▶ **Problem statement**:
The required answer is an exact copy of every line from the beginning of the entries through the line with "Task: Open 后浪剧情介绍 link", with all pictures omitted.

▶ **Dataset excerpts**:
============

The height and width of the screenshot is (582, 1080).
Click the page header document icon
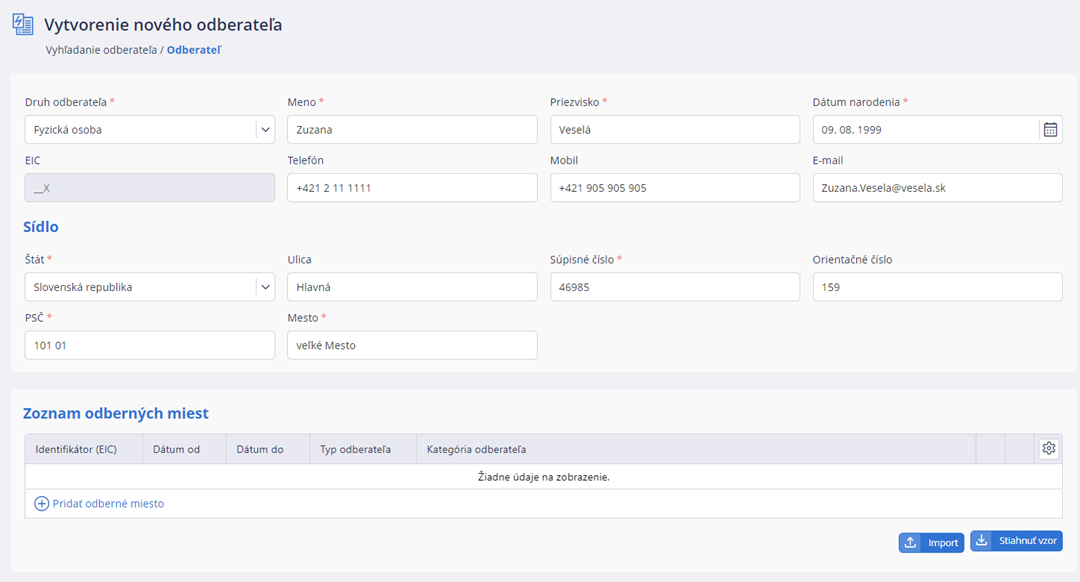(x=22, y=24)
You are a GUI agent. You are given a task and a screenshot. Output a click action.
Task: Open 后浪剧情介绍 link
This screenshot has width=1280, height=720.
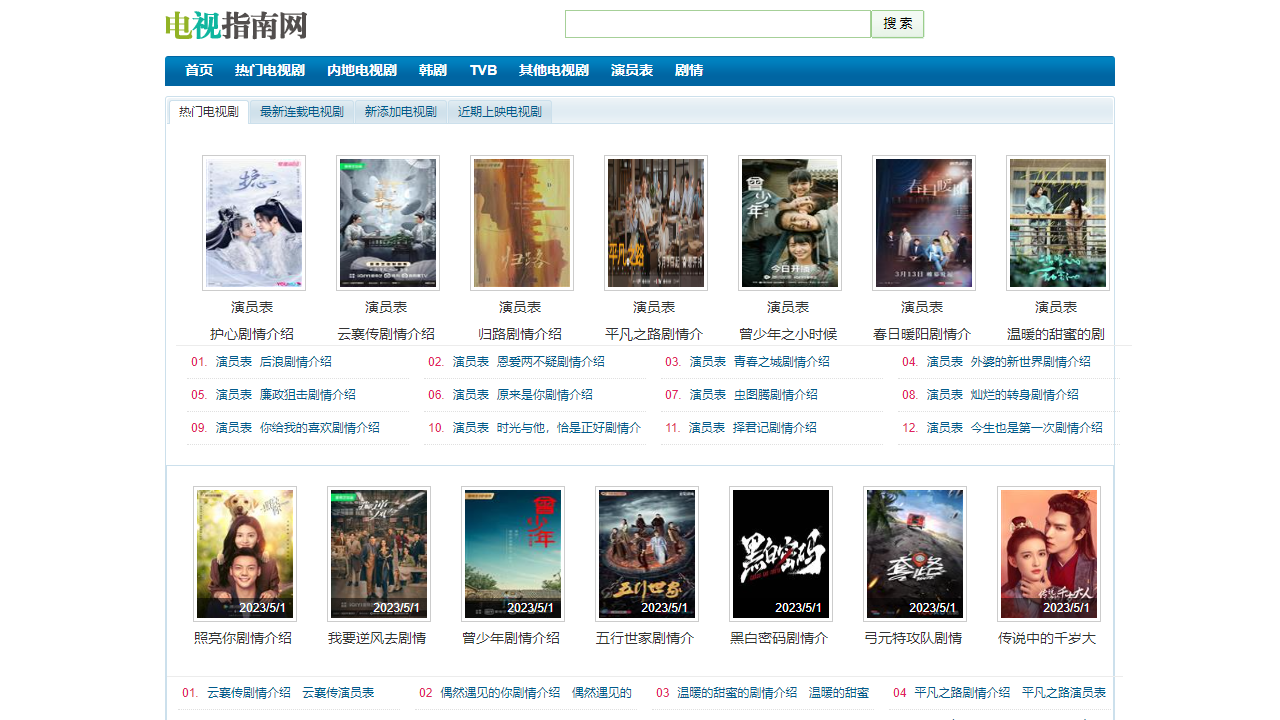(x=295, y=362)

============

▶ **Expected answer**:
The height and width of the screenshot is (582, 1080).
Click the page header document icon
(x=22, y=24)
You are a GUI agent. You are given a task and a screenshot. Output a click action.
Task: Open 后浪剧情介绍 link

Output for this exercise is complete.